> **Extract**:
# # # #

What is a Hypothesis?

Null Hypothesis (\(H_0\)): Status quo or default claim.
Alternative Hypothesis (\(H_1\) or \(H_a\)): What we hope to support.
Decision is based on sample data — never 100% certainty.

Example Scenario

A battery manufacturer claims their batteries last at least 100 hours on average.
From production data, the manufacturer calculated the population standard deviation to be 5
Another competitor tests 50 batteries and gets a mean of 98.5 hours.
Is this enough evidence to reject the manufacturer’s claim?

Key Formula (Math Text Slide 1)

We use a one-sample z-test for the mean to compare a sample mean (obtained from the competitor) to a known population mean (as claimed by the manufacturer):

\[ z = \frac{\bar{x} - \mu_0}{\sigma / \sqrt{n}} \]

Where:
- \(\bar{x}\) = sample mean
- \(\mu_0\) = claimed population mean
- \(\sigma\) = population standard deviation
- \(n\) = sample size

Visualizing the Null Distribution (Plotly)

Notation for the Null Distribution plot

This plot displays the standard normal distribution (mean = 0, SD = 1), which represents the null hypothesis \(H_0\).
The black curve shows the shape of the z-distribution under \(H_0\).
The red line at \(z = -2.12\) marks our observed test statistic, calculated from the sample data.
This z-score tells us how many standard errors the observed sample mean (98.5) is below the hypothesized population mean (100).

Simulation of Sample Means (next Slide)

Here we simulated 1000 random samples of size 50.
Each sample is drawn from a population with true mean 100 (manufacturer claim) and standard deviation of 5.
The plot shows the distribution of the sample means.
The observed sample mean (98.5) is far into the tail of the sampling distribution under H₀ (centered at 100), making it unlikely to occur by chance — suggesting statistical significance.

Plot of Sample Means Distribution (ggplot2 Plot 1)

p-value Interpretation (Math Text Slide 2)

The p-value is the probability of getting a test statistic at least as extreme as ours, under \(H_0\).
If \(p < α\) (e.g., 0.05), we reject \(H_0\).
Lower p-values indicate stronger evidence against \(H_0\).

R Code to Run z-test (R Code Slide)

z_test <- function(xbar, mu0, sigma, n) {
  z <- (xbar - mu0) / (sigma / sqrt(n))
  p <- 2 * (1 - pnorm(abs(z)))
  list(z = z, p = p)
}

z_test(98.5, 100, 5, 50)

## $z
## [1] -2.12132
## 
## $p
## [1] 0.03389485

ggplot2: Visualizing p-values (ggplot2 Plot 2)

Visual Verdict: Reject or Not?

Conclusion

The z-test statistic falls in the shaded rejection region beyond ±1.96 (from α = 0.05 according to standard practice), indicating a significant result.
Since the visualized region p-value (red) extends outside the blue line (p < α with 0.034 < 0.05) we reject the null hypothesis (the base claim by the manufacturer)

# # # #

> **Data extract**:
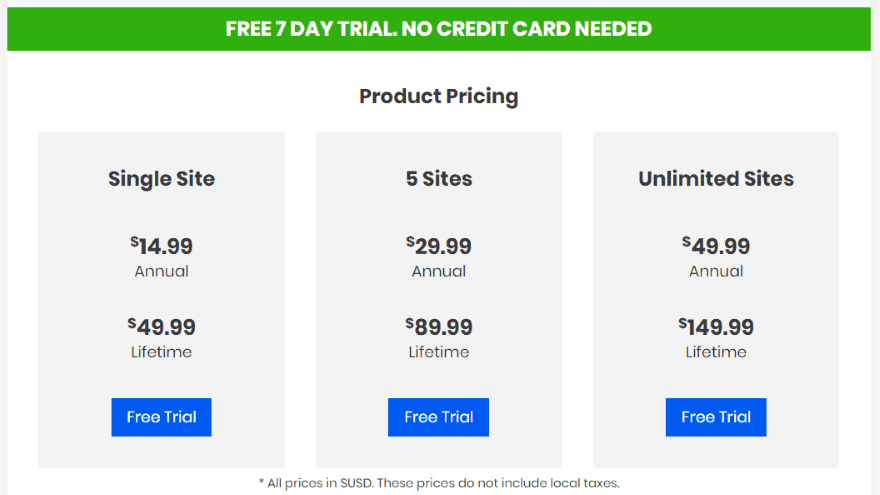This screenshot has height=495, width=880.
Task: Select the 5 Sites heading
Action: click(x=439, y=178)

# # # #

> **To do**:
1/ Give again the passage of the z-test walkthrough from "Simulation of Sample" to "(ggplot2 Plot 1)".
2/ List each variable that the z-test walkthrough defines under "Where:", with its meaning.

> **Answers to the exercises**:
1/
Simulation of Sample Means (next Slide)

Here we simulated 1000 random samples of size 50.
Each sample is drawn from a population with true mean 100 (manufacturer claim) and standard deviation of 5.
The plot shows the distribution of the sample means.
The observed sample mean (98.5) is far into the tail of the sampling distribution under H₀ (centered at 100), making it unlikely to occur by chance — suggesting statistical significance.

Plot of Sample Means Distribution (ggplot2 Plot 1)

2/
- x̄: sample mean
- μ₀: claimed population mean
- σ: population standard deviation
- n: sample size